I grew up in Southern California, where Persian culture was simply part of the landscape. One of the things I miss most are the bakeries. Not just a bakery with the Koloocheh that the book mentioned, but glass cases filled with rows of golden sweets in every shape imaginable—clovers, crescents, circles. The air smells like cardamom, saffron, and rosewater. I miss being able to buy boxes of Persian cookies without thinking about it. Now that I live in Cincinnati, if I want something Persian, I usually have to make it myself.
The closest thing we have here is Jungle Jim’s, the Disneyland of grocery stores. Jungle Jim’s technically has a Persian section, though it mostly consists of spices and tea. The real trick is finding the one employee who actually knows where everything is. Persian ingredients are scattered across different “countries,” so if you’re looking for saffron, rosewater, or cardamom, you have to embark on something of an international scavenger hunt.

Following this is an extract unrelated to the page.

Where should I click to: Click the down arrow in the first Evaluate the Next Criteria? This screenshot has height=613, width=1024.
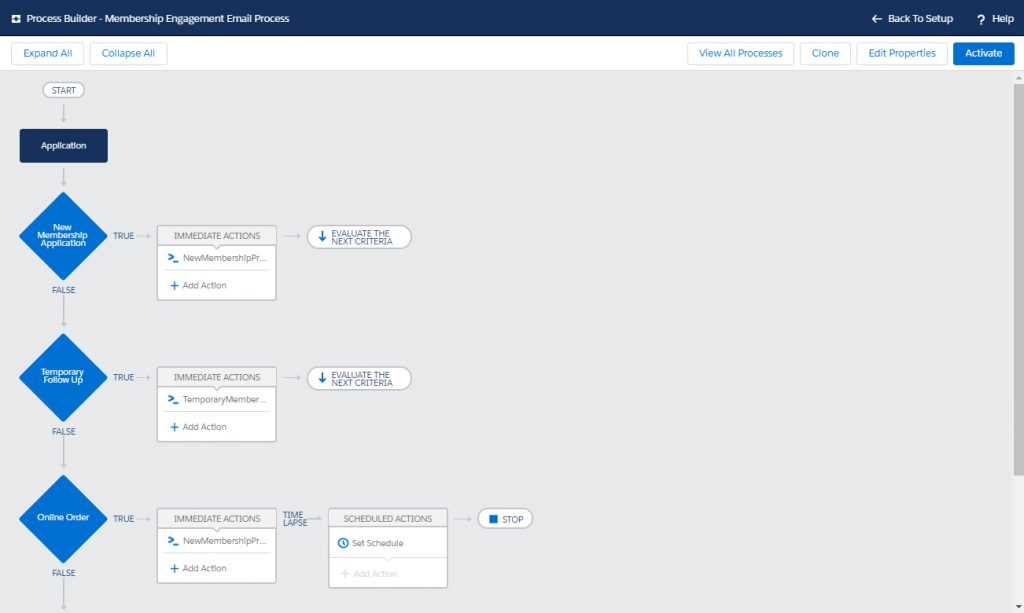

Reading A Persian Princess reminded me how rarely we see stories like this. Most Jewish children’s books center on Ashkenazi traditions, which are wonderful—but they are not the whole Jewish story. Persian Jews belong to one of the oldest Jewish communities in the world, with a history that stretches back to the time of Queen Esther herself. The tomb of Mordechai and Esther still stands in Hamadan as a reminder of that legacy.
For many families like mine, Persian culture shows up quietly—in the food we cook, the smells in our kitchens, the occasional unwaxed Persian unibrow that slips out after a month of neglect. My son has inherited the unmistakable Persian unibrow. Once a month we stand him in front of the mirror and make sure it becomes two eyebrows again. I always tell him the same thing: “Those are Persian eyebrows.” He stands in front of the mirror proud of them.
My kids are still young, so they don’t watch the news. But they know something is happening in Iran. When it comes up, I tell them something simple: the people there are fighting for their freedom. Purim is about standing up to tyranny. Passover is about escaping it. Before the Iranian Revolution in 1979, around 80,000 Jews lived in Iran. Today fewer than 10,000 remain. Stories like A Persian Princess matter because they remind people that Persian Jews exist—that our traditions, food, language, and history are part of the Jewish story too.
This year, reading this little book right before Passover felt strangely perfect. Almost besheret.
Passover is the holiday where we sit around a table, eat aggressively dry bread, and tell the story of freedom as if we personally were there, which, according to the Haggadah, we basically were. Every year we remind ourselves that this isn’t just a story we inherited—it’s one we’re supposed to recognize as our own.
For my daughter, right now, that story doesn’t look like Pharaoh or plagues or even particularly strong opinions about matzah. It looks like a sparkly red dress, a grandmother baking cookies, and a book that arrived in the mail from someone named Harry.
It’s not a full understanding. It’s not supposed to be. It’s just the beginning—one small, slightly chaotic, snack-interrupted entry point into a much bigger story about who she is and where she comes from. And honestly, that’s about as good as it gets at six.
So thank you to PJ Library—and to Harry—for doing the heavy lifting and sending stories that manage to sneak identity, history, and a mild amount of cultural pride into our living room between snack requests.
This year, when most Cincinnati Jews say L’shanah haba’ah b’Yerushalayim—next year in Jerusalem—our family will quietly add another hope. L’shanah haba’ah b’Tehran. Next year in Tehran.